The article reported unbelievably obtuse demand among China’s nouveau-rich for 2009 Bordeaux, and quoted a Hong Kong broker as saying people were “coming in with blank chequebooks saying, ‘Just tell me the number I need to write’.” That kind of blind madness naturally greatly increases “the opportunities for fraud,” the article said.

The proximate cause of the madness was (who else?) Parker’s pronouncement that “2009 may turn out to be the finest vintage I have tasted in 32 years of covering Bordeaux.” [Of course, if the '09s are duds, Parker can always say, "Well, I said may...".] If that sounds familiar, it’s because it uncannily resembles what he wrote of the 2005s: “One thing I am sure of after twenty-eight years of tasting Bordeaux wines every March is that 2005 can not be compared to any previous vintage in my experience.”

The Man does know how to turn a phrase! (And if anybody can come up with “greatest vintage ever” statements from Parker for other vintages, you win a free subscription to this blog.)

It’s obviously not in Bordeaux’s or in Parker’s interests for anyone to think the Chinese are just a bunch of fools buying up fake “Lafitte” from unscrupulous con men.

Fine wine must avoid the taint of fraud like an STD. Bordeaux has done a pretty good job keeping its hem out of the mud for centuries, but then, there’s never been a market as unsophisticated, gullible — and rich — as China. Although only about 14 million of its population of 1.3 billion currently buys wine, they do show an alarming naivete, and China’s potential down the road, as it gets richer, is clearly staggering. The Bordelais, with a centuries-old eye to emerging markets (Russia, Britain in the early 1800s, America in the 20th) know it. Mouton Cadet just opened their first wine bar in the southern Chinese city of Guangzhou, where they will pour, not only their plonkish basic Bordeaux (which my great colleague, Wine Enthusiast’s French editor Roger Voss, gives fairly dreadful reviews to), but d’Armailhac, Clerc Milon and, yes, Mouton itself. Never mind that falsely-labeled Mouton Cadet already has made its appearance in China. Can Mouton Rothschild be far behind?
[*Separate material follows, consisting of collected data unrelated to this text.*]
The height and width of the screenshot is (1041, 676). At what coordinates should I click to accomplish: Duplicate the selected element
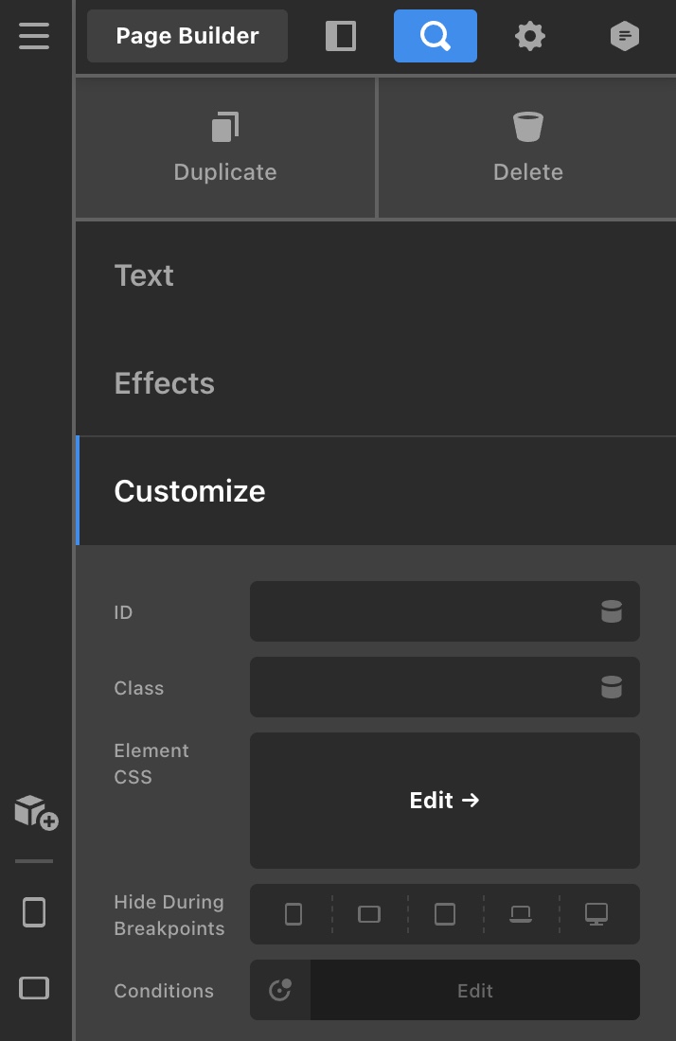pos(225,148)
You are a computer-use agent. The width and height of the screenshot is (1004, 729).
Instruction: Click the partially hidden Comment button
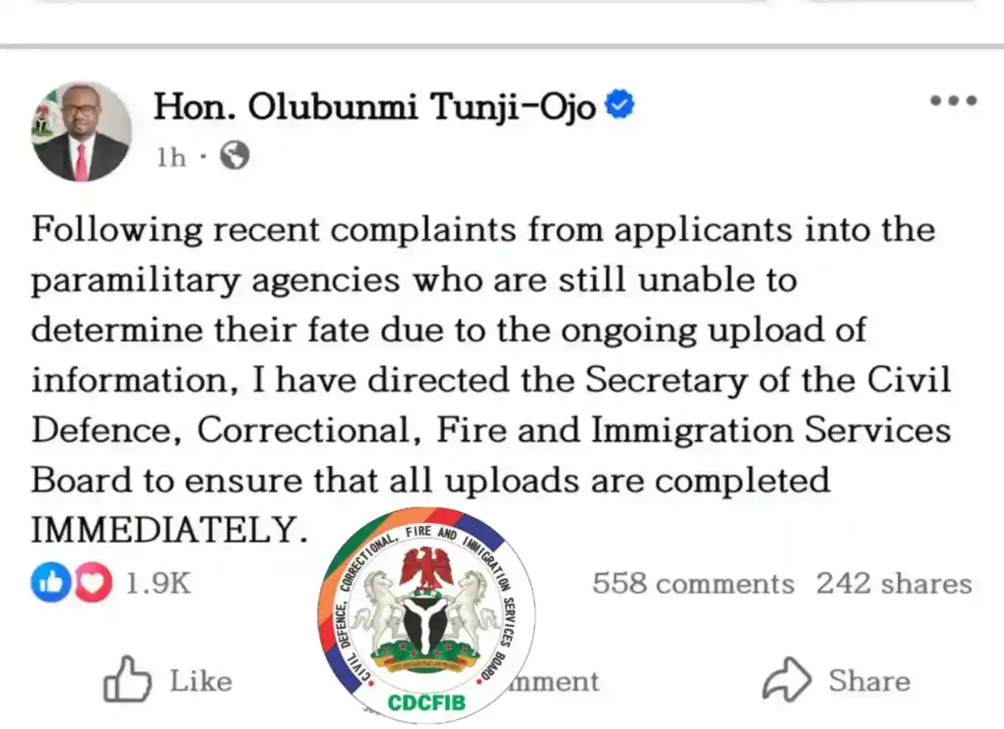pyautogui.click(x=557, y=682)
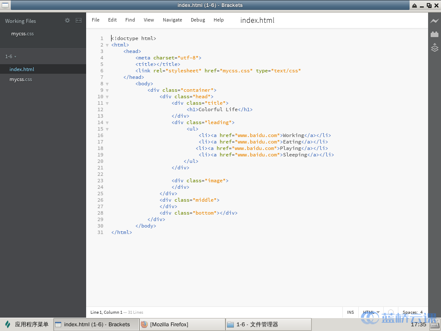This screenshot has height=331, width=441.
Task: Open Working Files gear settings
Action: click(x=67, y=21)
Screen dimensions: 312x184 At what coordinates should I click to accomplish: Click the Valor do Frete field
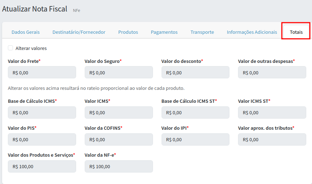click(x=42, y=72)
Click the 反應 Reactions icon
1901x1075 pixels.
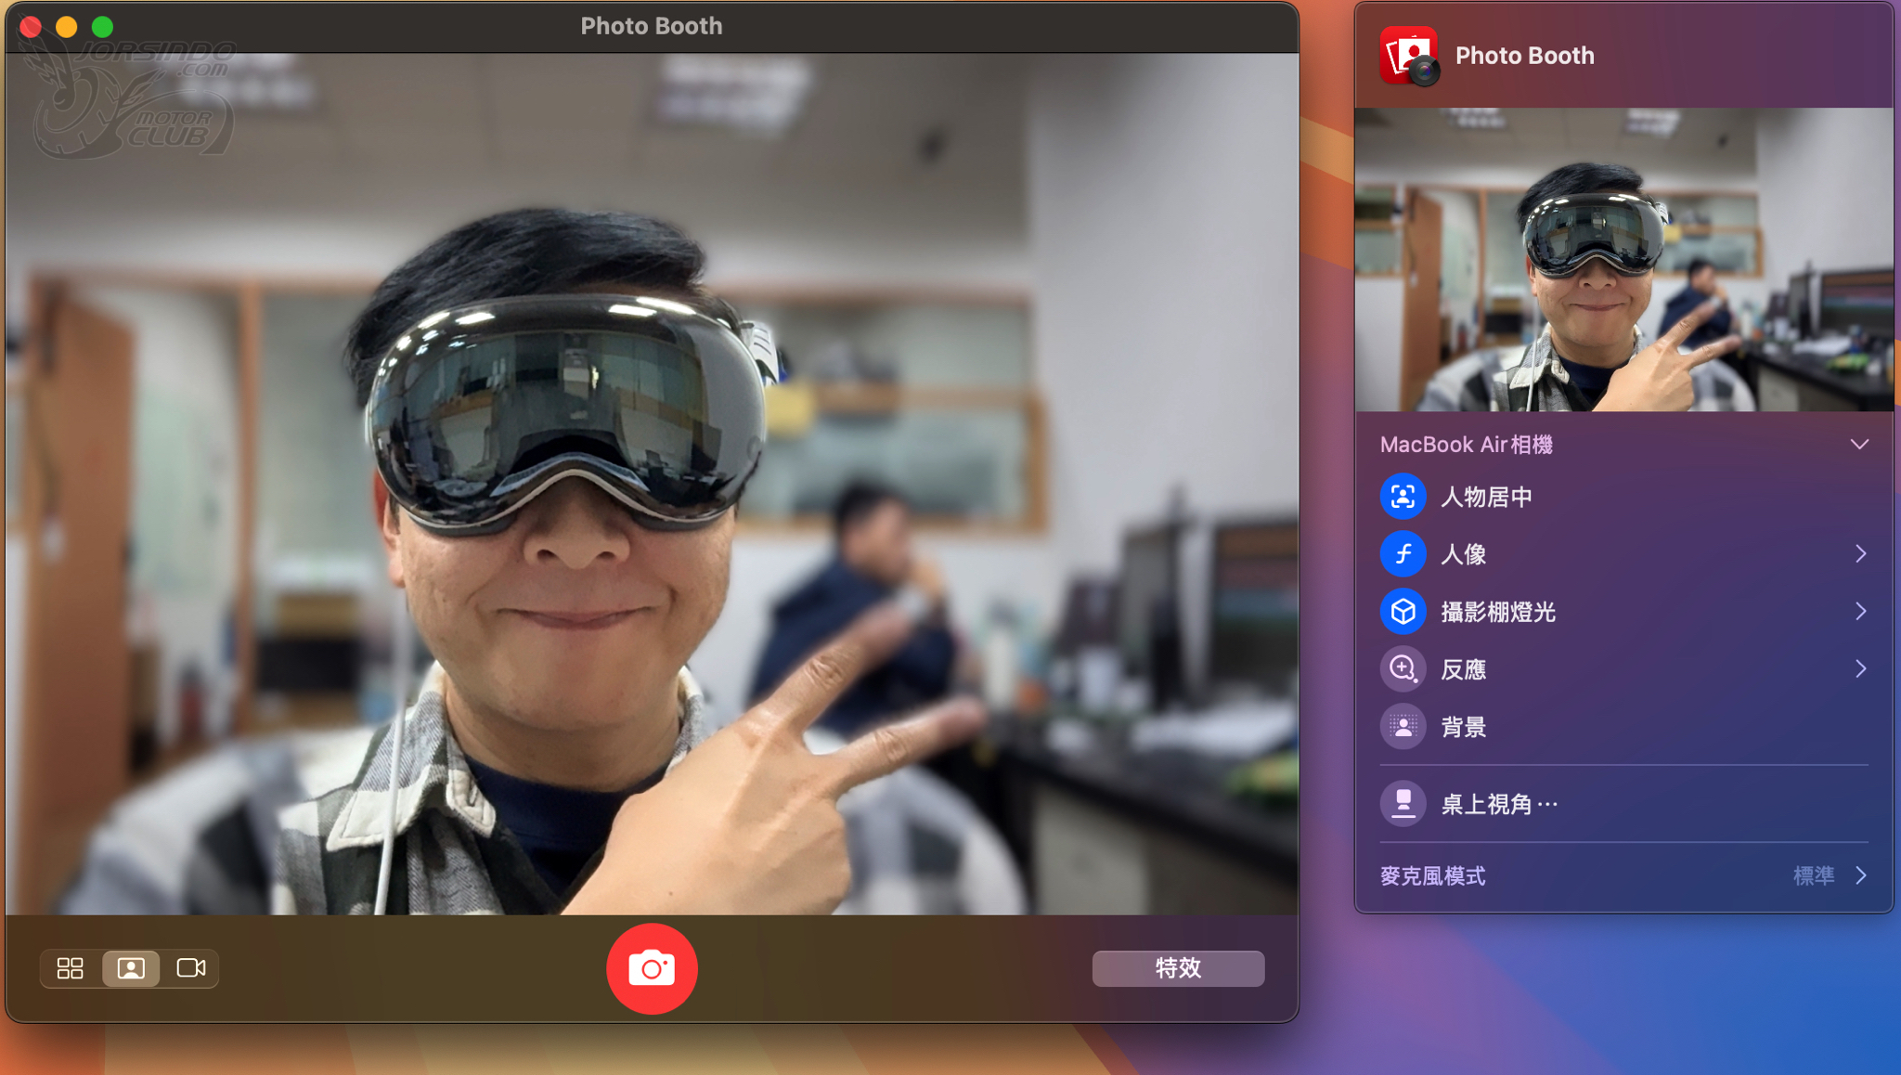pyautogui.click(x=1403, y=669)
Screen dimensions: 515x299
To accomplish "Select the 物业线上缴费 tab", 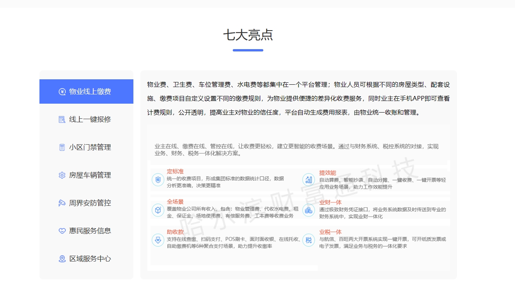I will click(x=86, y=92).
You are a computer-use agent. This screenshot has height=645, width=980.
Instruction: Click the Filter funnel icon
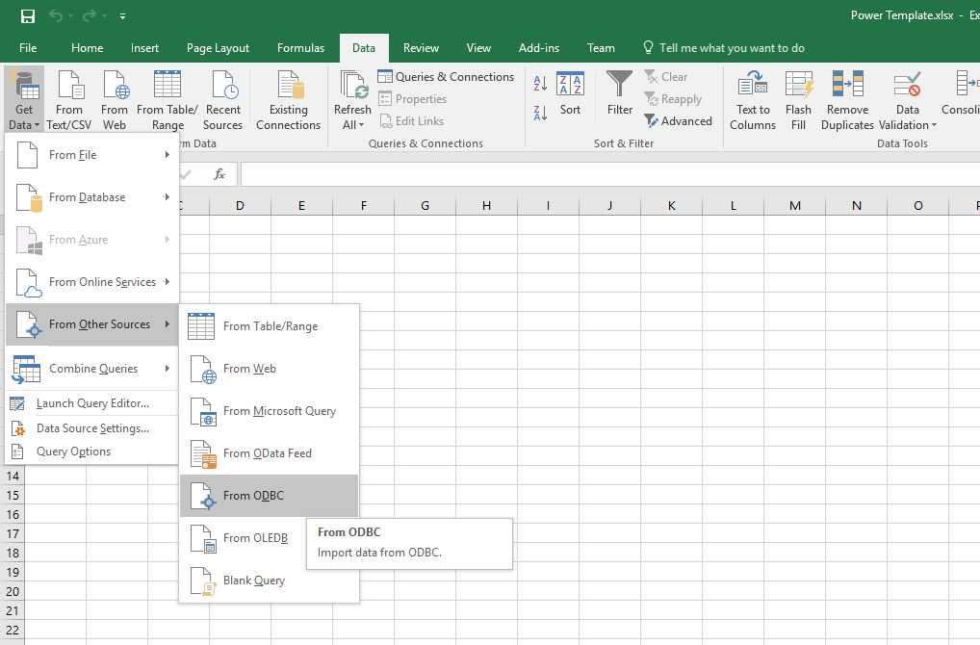click(x=620, y=87)
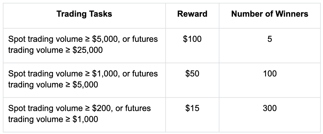Select the $100 reward cell
The height and width of the screenshot is (134, 323).
pos(192,39)
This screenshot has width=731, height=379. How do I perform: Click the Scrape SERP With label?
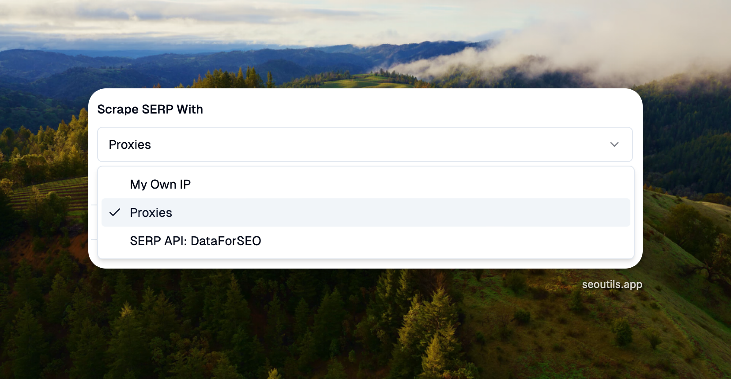click(x=150, y=109)
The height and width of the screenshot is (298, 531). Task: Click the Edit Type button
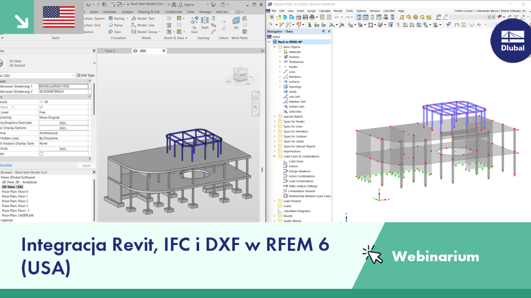[86, 75]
Bordeaux and Parker are so intertwined, it’s almost like they co-brand each other. Parker essentially brought Bordeaux back from the dead with his 1982 declaration of the vintage, and France in turn returned the favor, with former President Jacques Chirac awarding him the Legion of Honor.

The Western world, where both Bordeaux and Parker made their reputations, is one of law, orderly commerce [usually] and a go-for-the-jugular Fourth Estate dedicated to fraud-busting. China is a whole other ballgame. If fake Bordeaux — and fake Rhône and California wines, which Parker also reviews — become a significant problem in China, that could mar everybody’s reputation. And you can bet it’s already happening. “California wineries also face a threat common to many industries in China — copycats,” reported this article from the San Jose Mercury News just two weeks ago. It quoted Wu Jianxin, owner of a Beijing wine club, as saying, “There are a lot of fakes and the government has one eye open and one eye closed…The fake wine industry will employ a lot of people.”

Wineries stand to lose more, in the way of reputation, than does Parker, whose personal integrity is undoubted. Still, the partnership between Parker and the Bordeaux wine trade in China now has a third seat at the table: crooks. How will they both handle it?